**What is needed:**
Below are some records. Quote exactly the lines from the one that contains "This screenshot has" through the last, both included, and leave out the pictures.
[[ Input data open ]]
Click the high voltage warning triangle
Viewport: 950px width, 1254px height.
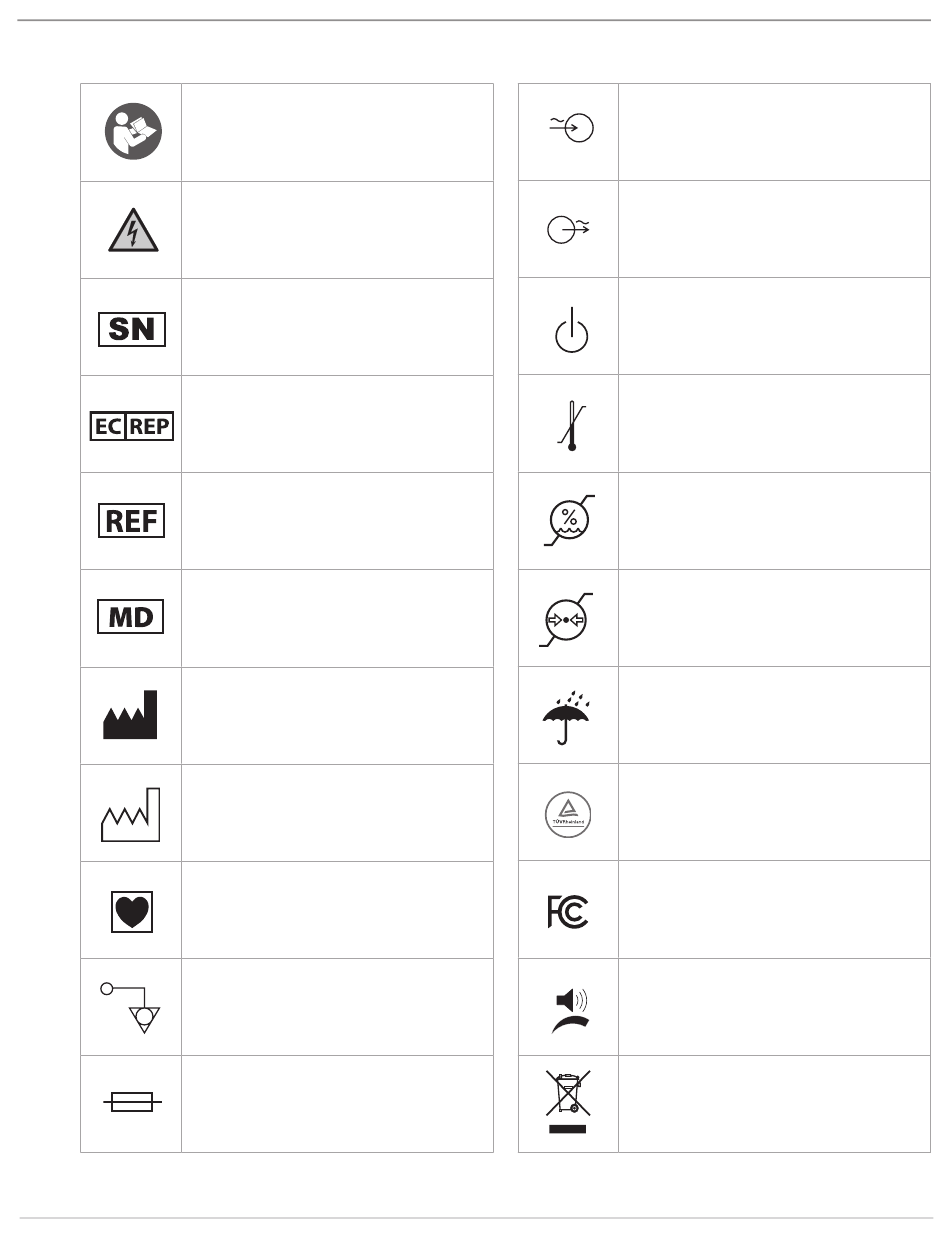tap(132, 230)
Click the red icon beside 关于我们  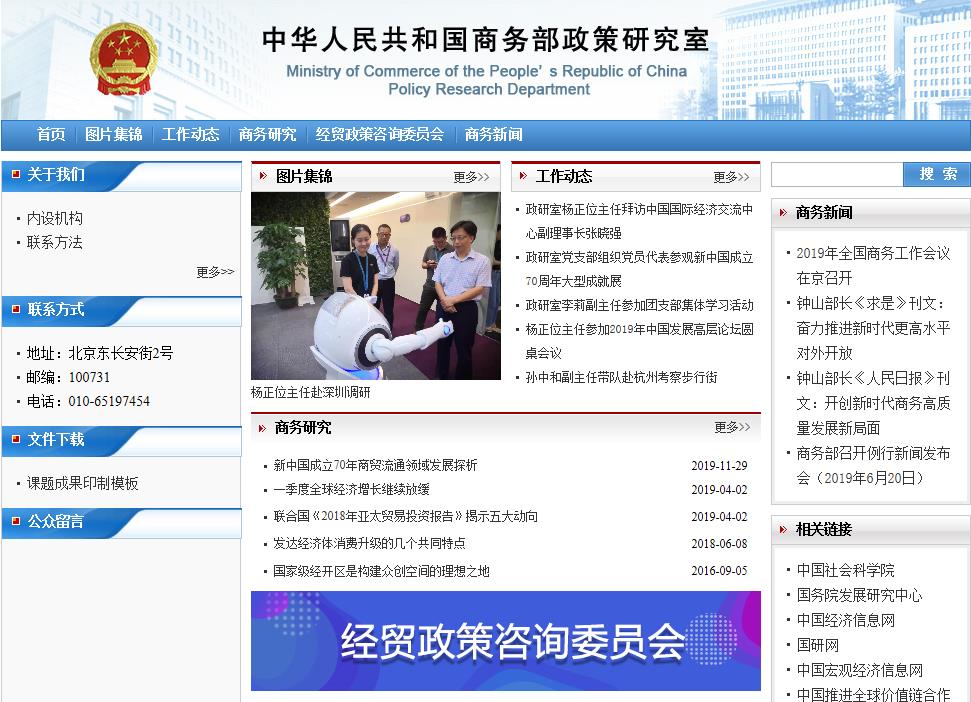pyautogui.click(x=16, y=175)
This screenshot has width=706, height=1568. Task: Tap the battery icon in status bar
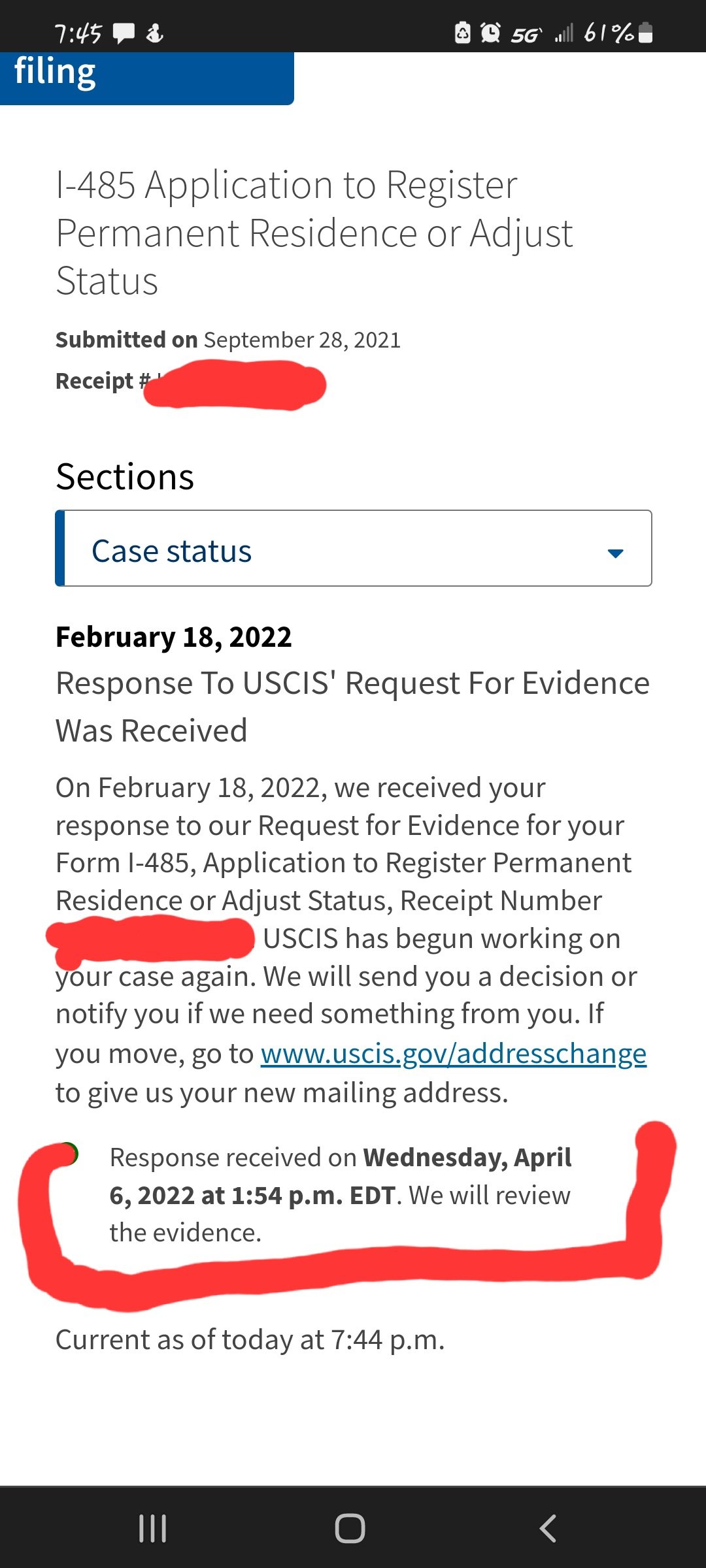coord(645,33)
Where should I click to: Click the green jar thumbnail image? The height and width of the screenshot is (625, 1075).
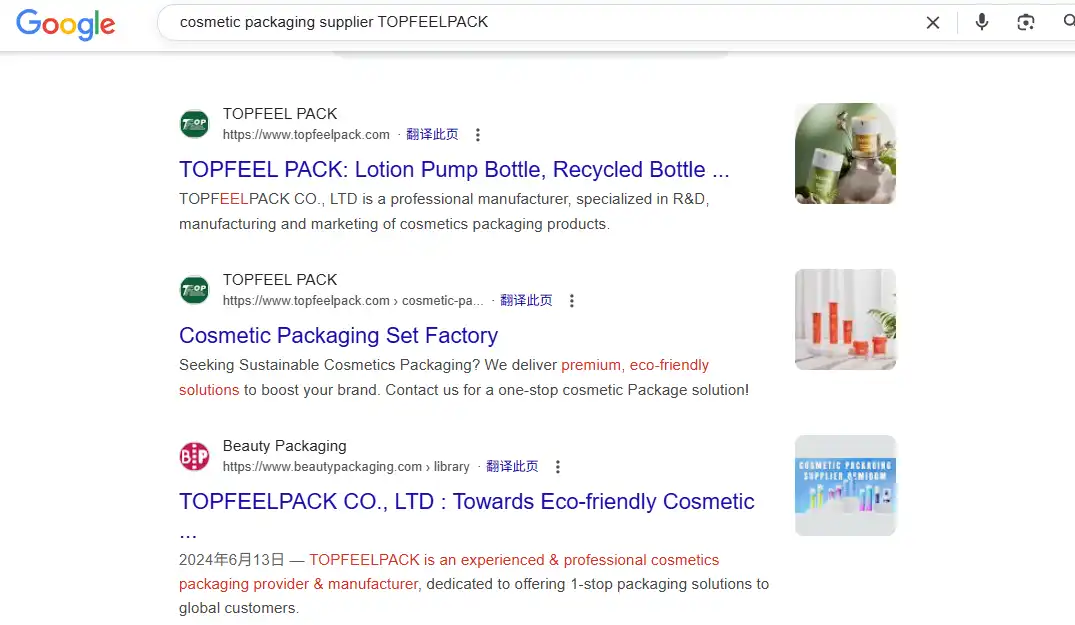point(845,153)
[[ Input data closed ]]
**Answer to this exercise:**
This screenshot has width=706, height=1568. Task: Tap the battery icon in status bar
coord(645,33)
Where should I click to: Click the green jar thumbnail image? The height and width of the screenshot is (625, 1075).
point(845,153)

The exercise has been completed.